The Facts: Bottom fermenting yeast is used in the fermentation process for lager. Lagers ferment at a colder temperature than ales and generally take weeks longer to ferment out than ales. Characteristically lagers are typically clearer, cleaner and crisper tasting than ales and are meant to be drunk at a colder temperature. (40-50 degrees Fahrenheit)
- Lager styles include Pilsners, Helles, Dunkels, Bocks, Schwarzbiers and Oktoberfests (to name a few).
- December 10th is National Lager Day.
- The first US lager was brewed in 1840 by John Wagner, who had a small brewery in the back of his house on St. John Street in Philadelphia. Wagner brought the first lager yeast to the United States from a brewery in Bavaria.
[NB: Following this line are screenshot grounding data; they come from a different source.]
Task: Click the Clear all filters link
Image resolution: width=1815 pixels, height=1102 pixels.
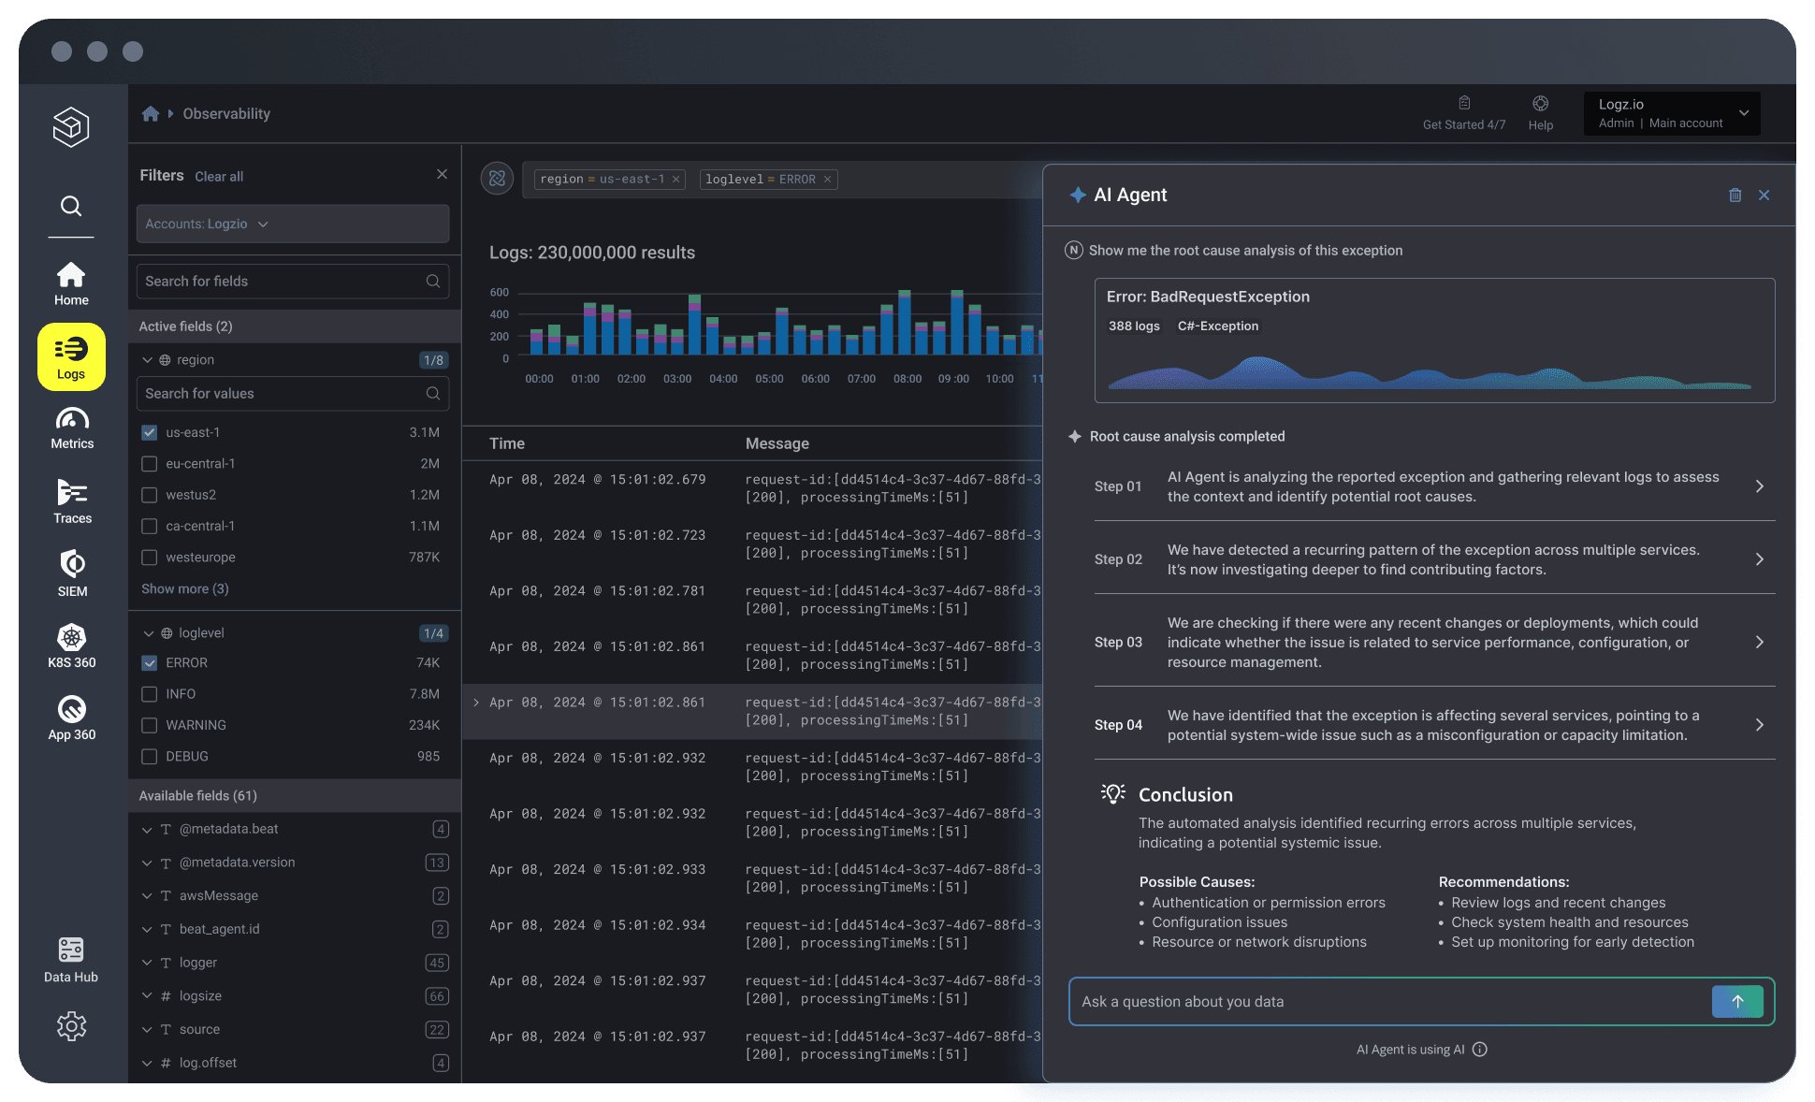Action: [x=219, y=177]
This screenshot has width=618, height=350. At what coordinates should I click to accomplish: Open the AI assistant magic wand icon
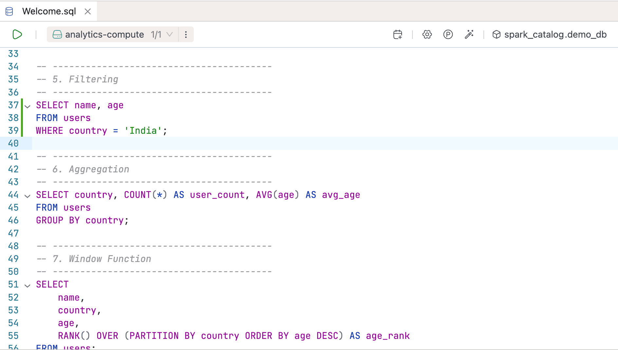tap(469, 34)
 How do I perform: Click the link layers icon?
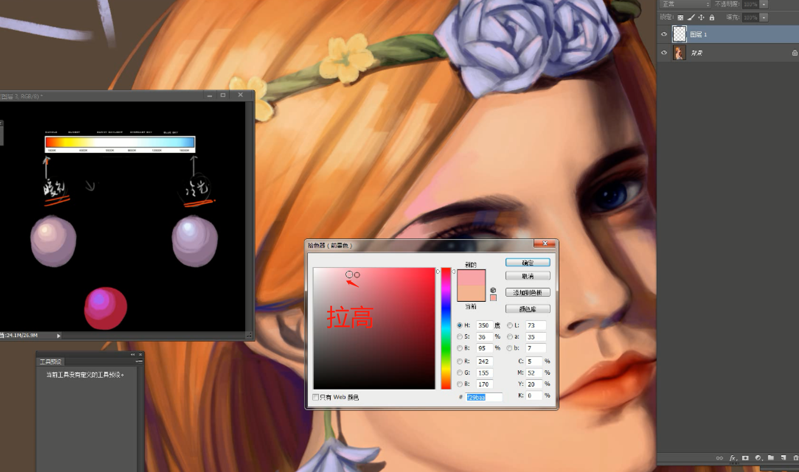tap(719, 458)
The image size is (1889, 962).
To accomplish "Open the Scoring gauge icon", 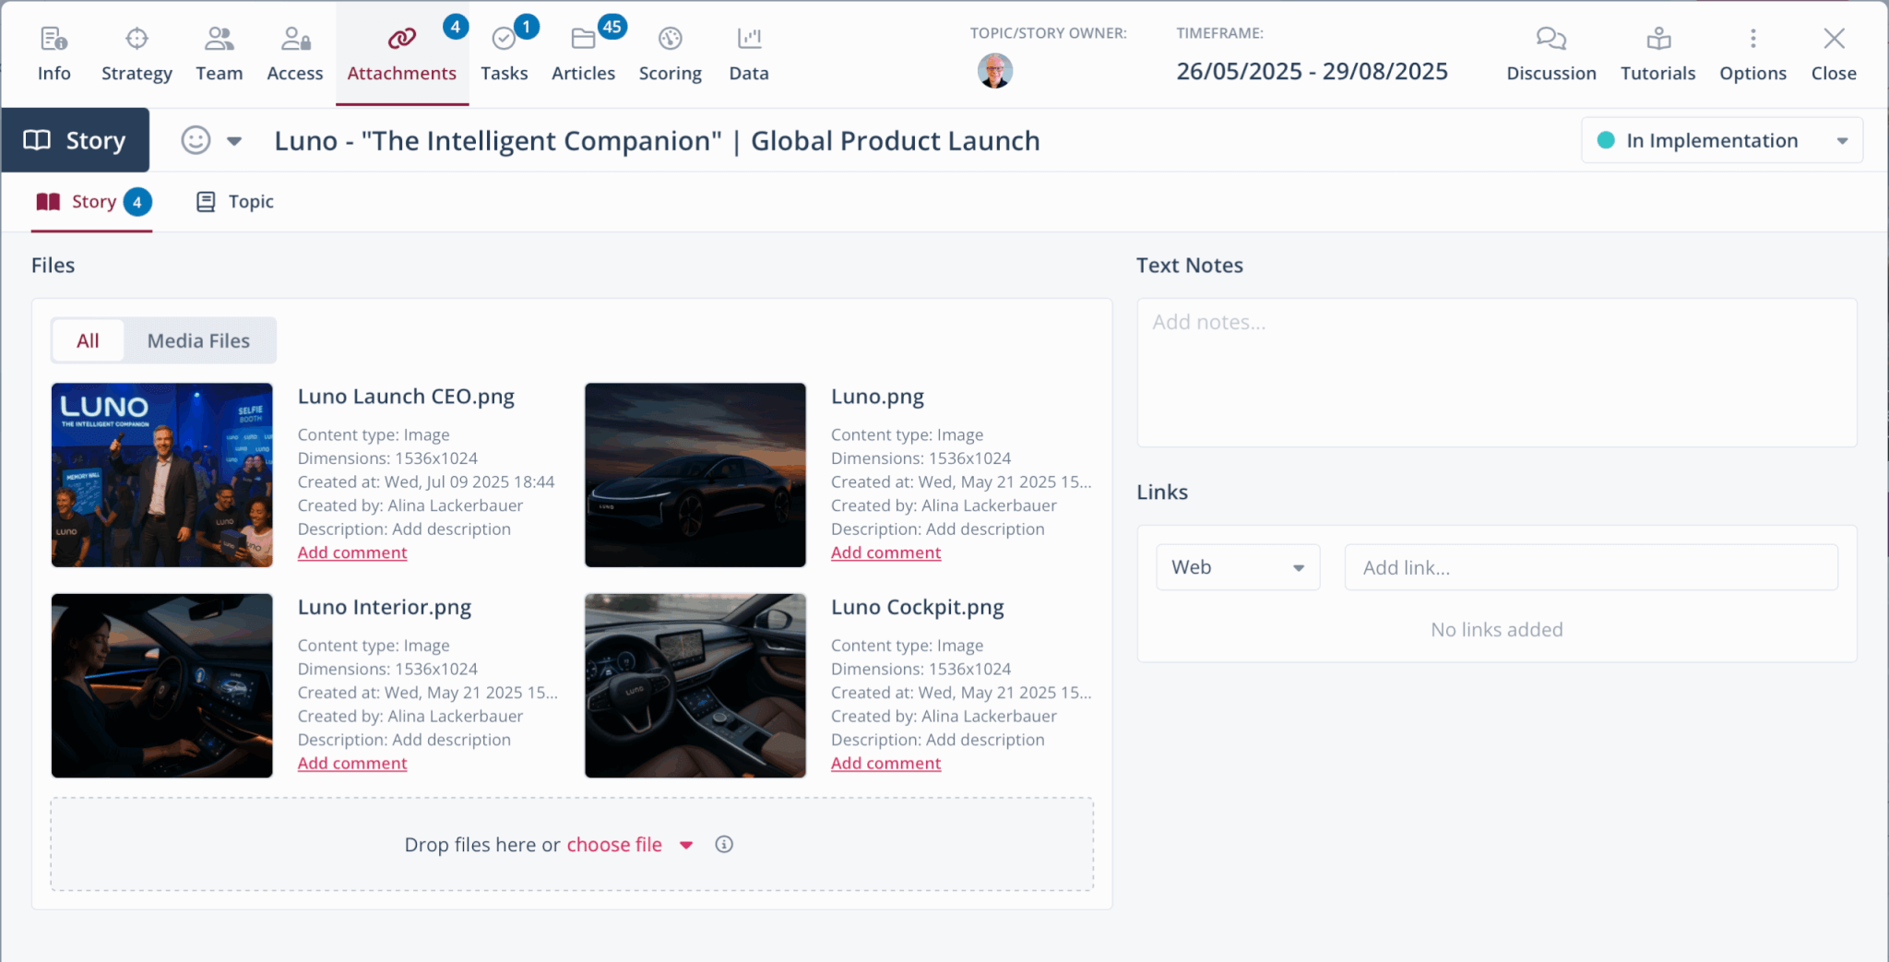I will (x=670, y=53).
- The Pilgrims landed at Plymouth Rock, not because it was their intended destination (they were on course to sail well south), but they settled on the destination up north simply because they ran out of beer.
- Most lagers are fairly light in color, highly carbonated with a medium hop flavor. The original German lager was dark in color.
- Beer is the 3rd most consumed beverage in the world behind water and tea.
- King Gambrinus is known as the “patron saint of beer” (not to be confused with St. Arnold, the patron saint of brewing).
- The oldest known written recipe is for beer.
- Lager beer is the dominant beer style throughout the brewing world today, except in England where Ale is the primary style of beer consumed in England.
- Cenosillicaphobia is the fear of an empty glass.